* **Study text**
▼
The poet Robert Gray was born in Port Macquarie, Australia, in 1945 and grew up on the coast of New South Wales. Due to the diagnosis of a life-threatening heart condition, which turned out to be mistaken, he stopped going to school. He became a journalist and began writing poems. In 1963 Gray went to Sydney, where he worked as a copywriter, a buyer for bookshops, a teacher for creative writing and reviewer of new publications for the radio broadcaster ABC and the daily newspaper »Sydney Morning Herald«.
Following his poetic début with »Introspect, Retrospect« (1970) he became known for »Creekwater Journal« (1974). Grants and teaching posts at various universities in Australia and at Tokyo’s Meiji University both encouraged and enabled him to complete further works – exclusively poetry – including »Grass Script« (1979), »The Skylight« (1984), »Piano« (1988) and »Certain Things« (1993).
Gray is regarded as an outstanding landscape poet and, alongside Les Murray, is one of the most significant Australian poets. He sees himself in the tradition of Edward Thomas, D.H. Lawrence and William Carlos Williams and is an unflinching realist, in the sense of the philosophical concept that there is nothing in the mind except what was first in the senses. His poems impress through precise images of life’s incessant changes, rhythmic independence and an accurate portrayal of mental states – all without slipping into sentimentality or pathos. His commitment to graphic quality is clear in the volume »Lineations« (1996), which made Gray well-known outside the English-speaking world. Here he adheres to a configuration of poems and drawings where he maintains an open and almost naïve perspective – even towards the most profane and horrid things.
The poem »Flames and Dangling Water« (from the anthology »New Selected Poems«, 1998), presents unsettling impressions of a garbage dump with the motifs of Skull Hill as analogous to a dark vision of the future that ist not entirely devoid of hope. His poetry’s claim to unify contrasts shows Taoist and Buddhist influences: »And I think writing does that, to give us our lives, but give it to us more abundantly, more richly, instead of everything disappearing, thrown out on the dark river of time and carried away… So I think that we actually see through language.«
The author has also edited various poetry anthologies and the painter John Olsen’s journals. In 2006 he published a collection of Joachim Sartorius’ poems in translation. Gray’s work has been awarded all of the most important Australian literary prizes, including the New South Wales Premier’s Poetry Award, the Victorian Premier’s Award for Poetry, the Patrick White Award, the Adelaide Festival of the Arts Award, the Grace Leven Poetry Prize, the Age Poetry Book of the Year Award and the C.J. Dennis Prize for Poetry. The poet lives in Sydney.
▲
* **Extracted data**
▼
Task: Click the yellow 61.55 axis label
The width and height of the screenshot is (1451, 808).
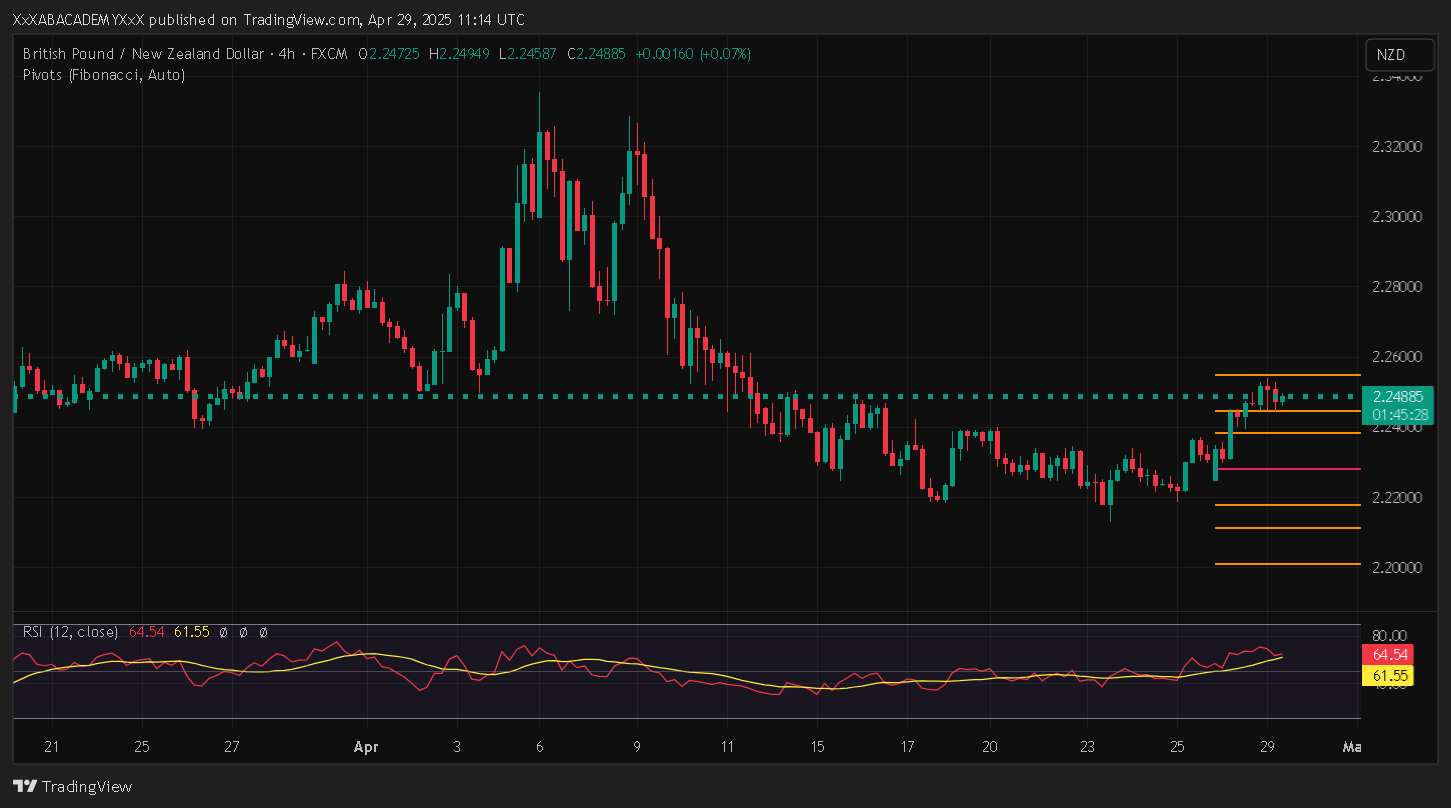Action: click(1390, 676)
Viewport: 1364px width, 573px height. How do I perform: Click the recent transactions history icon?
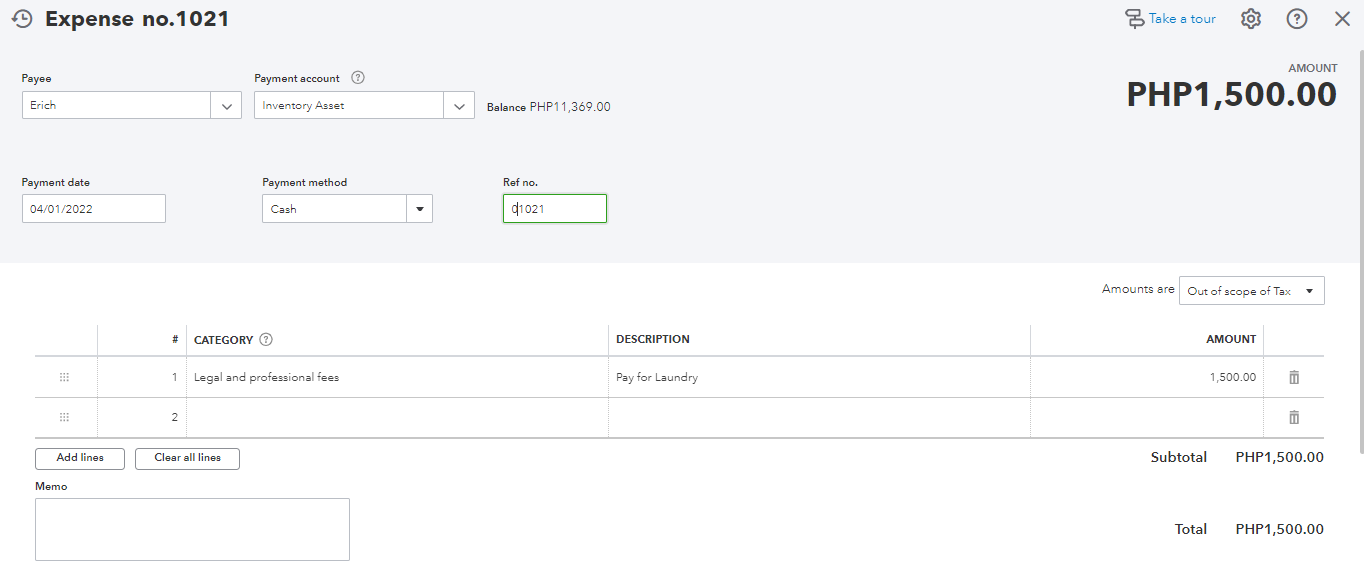click(x=22, y=19)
▲
* **Tasks and exercises**
(A) In the biographical text on Robert Gray, at which Tokyo university did Gray hold a teaching post?
(B) Reproduce the passage of the biographical text on Robert Gray between "Gray is regarded" and "and horrid things.", inclusive.
(C) List every literary prize or award that the biographical text on Robert Gray names as having been given to Gray's work.

* **Answers**
(A) Meiji University

(B)
Gray is regarded as an outstanding landscape poet and, alongside Les Murray, is one of the most significant Australian poets. He sees himself in the tradition of Edward Thomas, D.H. Lawrence and William Carlos Williams and is an unflinching realist, in the sense of the philosophical concept that there is nothing in the mind except what was first in the senses. His poems impress through precise images of life’s incessant changes, rhythmic independence and an accurate portrayal of mental states – all without slipping into sentimentality or pathos. His commitment to graphic quality is clear in the volume »Lineations« (1996), which made Gray well-known outside the English-speaking world. Here he adheres to a configuration of poems and drawings where he maintains an open and almost naïve perspective – even towards the most profane and horrid things.

(C)
New South Wales Premier's Poetry Award
Victorian Premier's Award for Poetry
Patrick White Award
Adelaide Festival of the Arts Award
Grace Leven Poetry Prize
Age Poetry Book of the Year Award
C.J. Dennis Prize for Poetry